**Source material**
================

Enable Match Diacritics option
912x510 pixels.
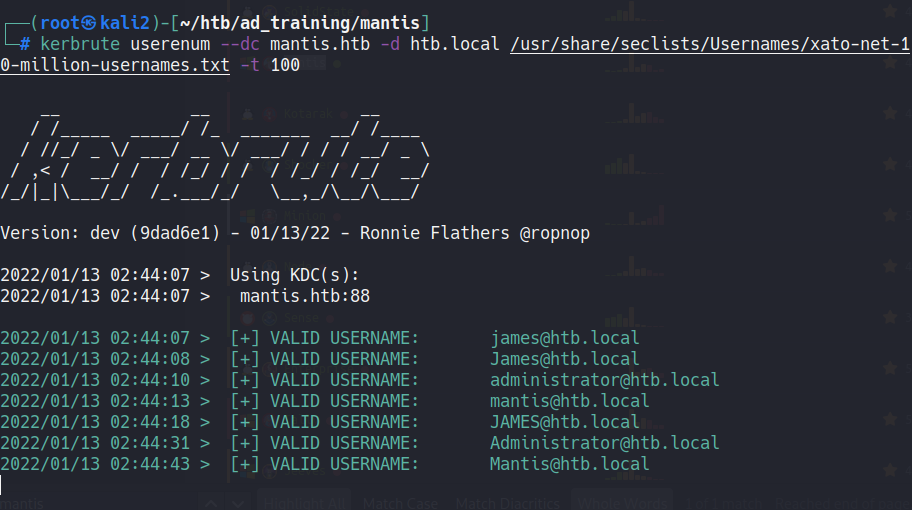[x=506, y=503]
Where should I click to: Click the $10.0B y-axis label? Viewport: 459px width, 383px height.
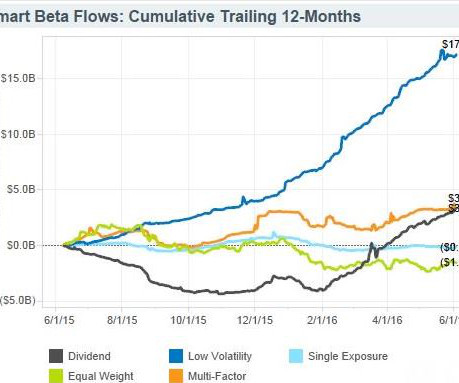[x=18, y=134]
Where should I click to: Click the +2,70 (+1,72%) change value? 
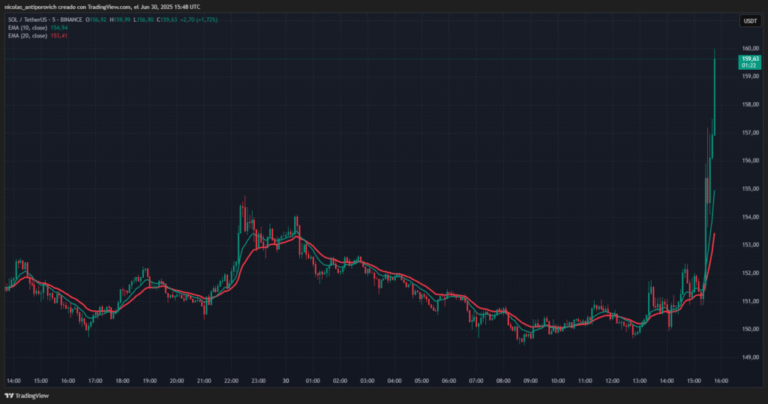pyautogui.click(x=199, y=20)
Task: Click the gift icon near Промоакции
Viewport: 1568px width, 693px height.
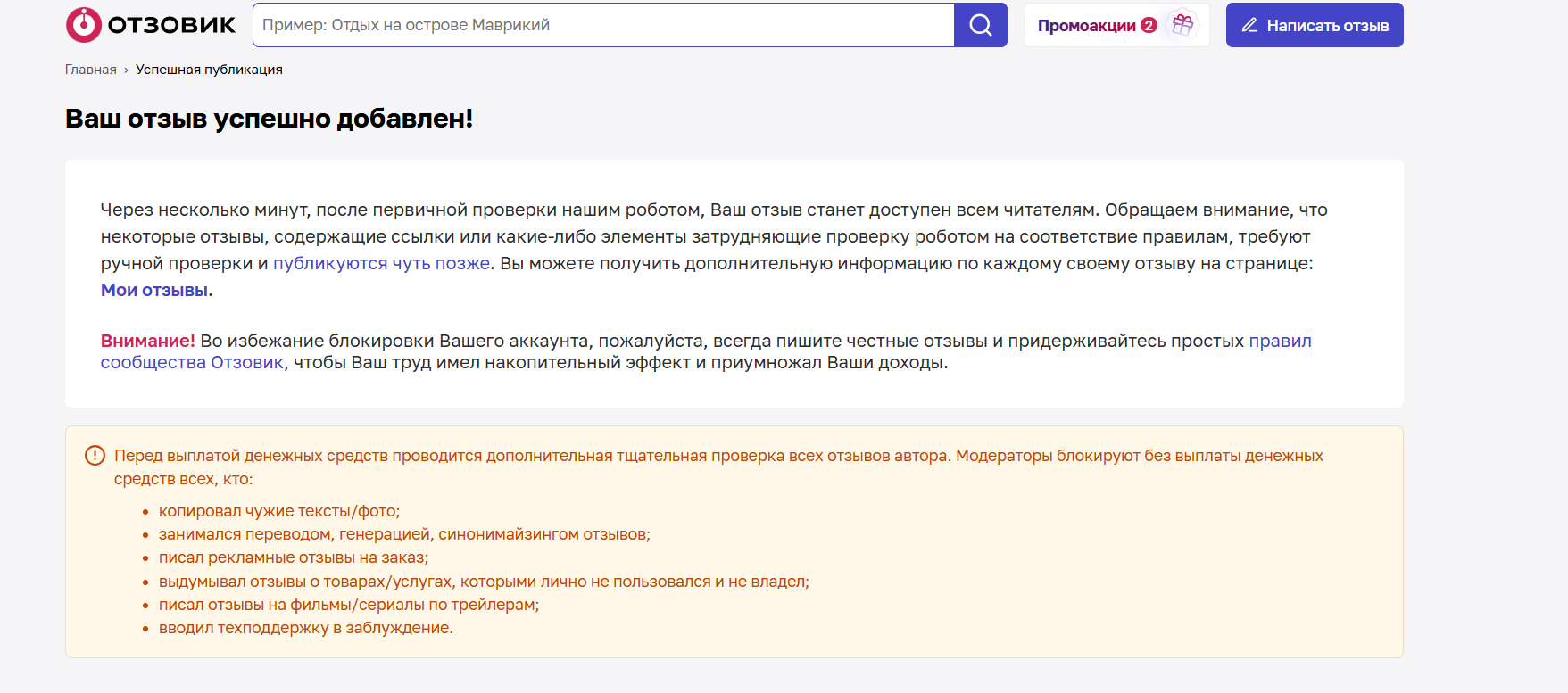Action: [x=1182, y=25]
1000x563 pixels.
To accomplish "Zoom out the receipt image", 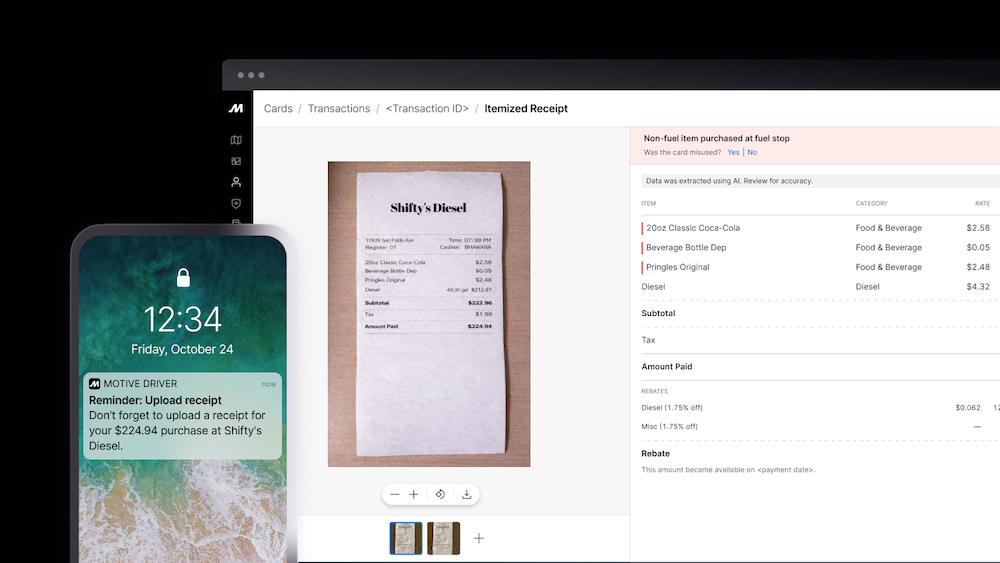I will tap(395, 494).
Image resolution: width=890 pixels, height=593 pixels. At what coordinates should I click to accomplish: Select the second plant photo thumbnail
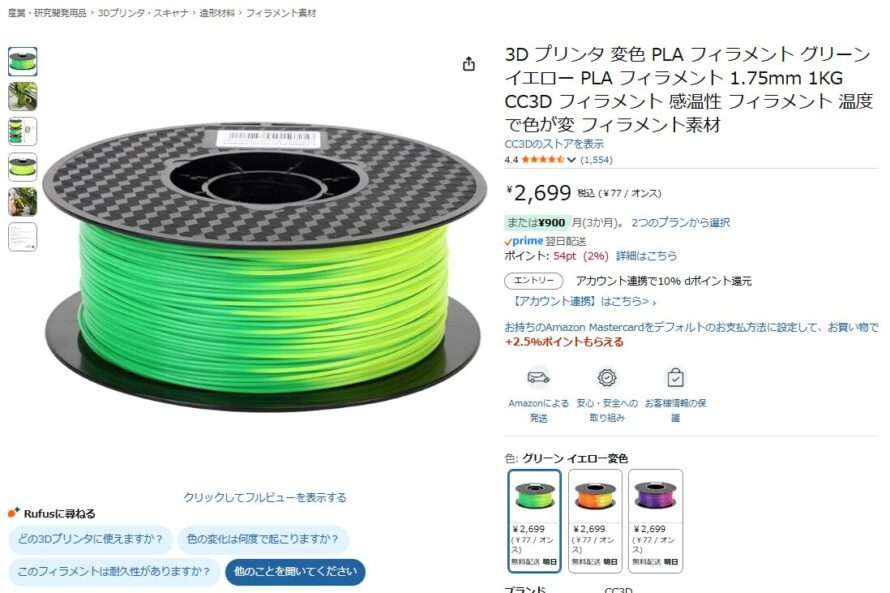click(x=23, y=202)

================

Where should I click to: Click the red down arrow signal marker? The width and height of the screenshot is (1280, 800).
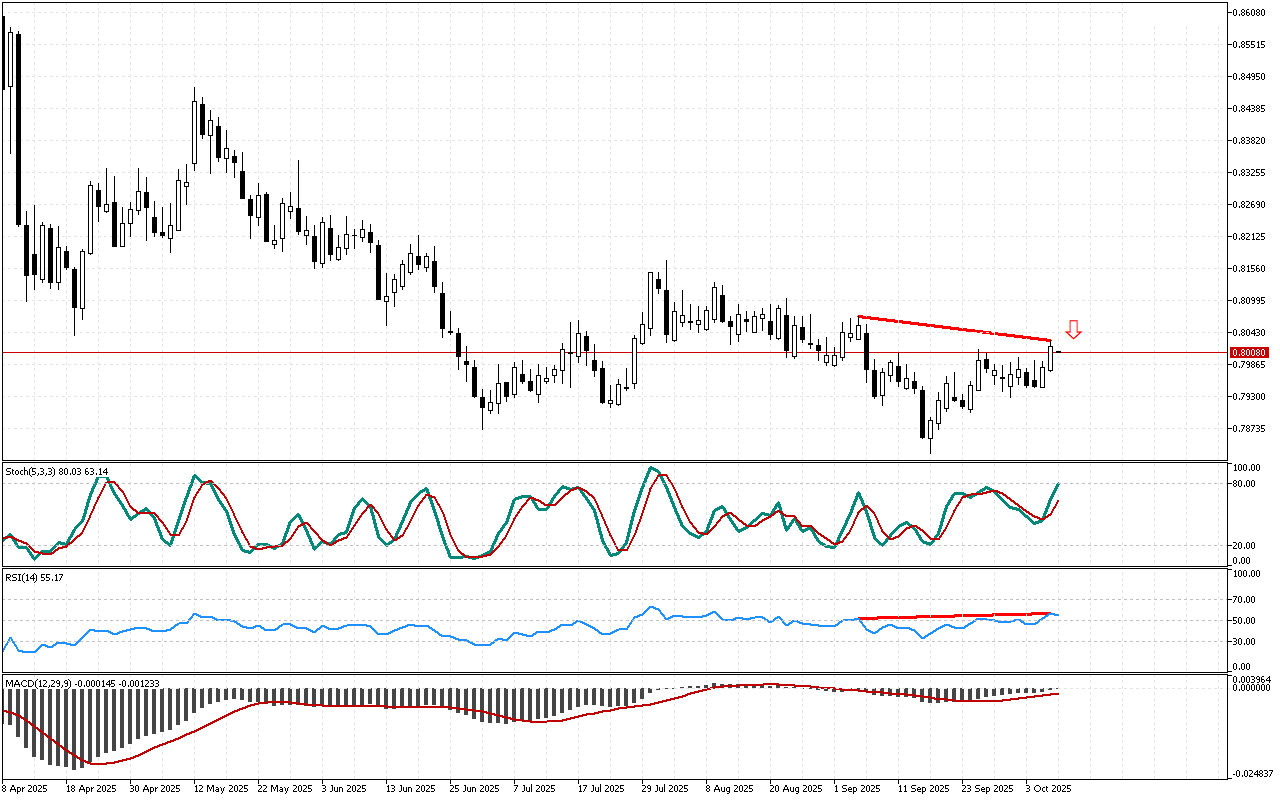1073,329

================

**What you should do**
Among the lines above, the one with "Enable Match Diacritics option" opens the part to repeat and the one with "1000x563 pixels." closes it; repeat only that part exactly, with no pictures.

**Exercise output**
Enable Match Diacritics option
912x510 pixels.
[x=506, y=503]
Where should I click to: Click the $10.0B y-axis label? Viewport: 459px width, 383px height.
[x=18, y=134]
Where should I click to: Click the +2,70 (+1,72%) change value? 
pyautogui.click(x=199, y=20)
Task: Click the gift icon near Промоакции
Viewport: 1568px width, 693px height.
Action: [x=1182, y=25]
1000x563 pixels.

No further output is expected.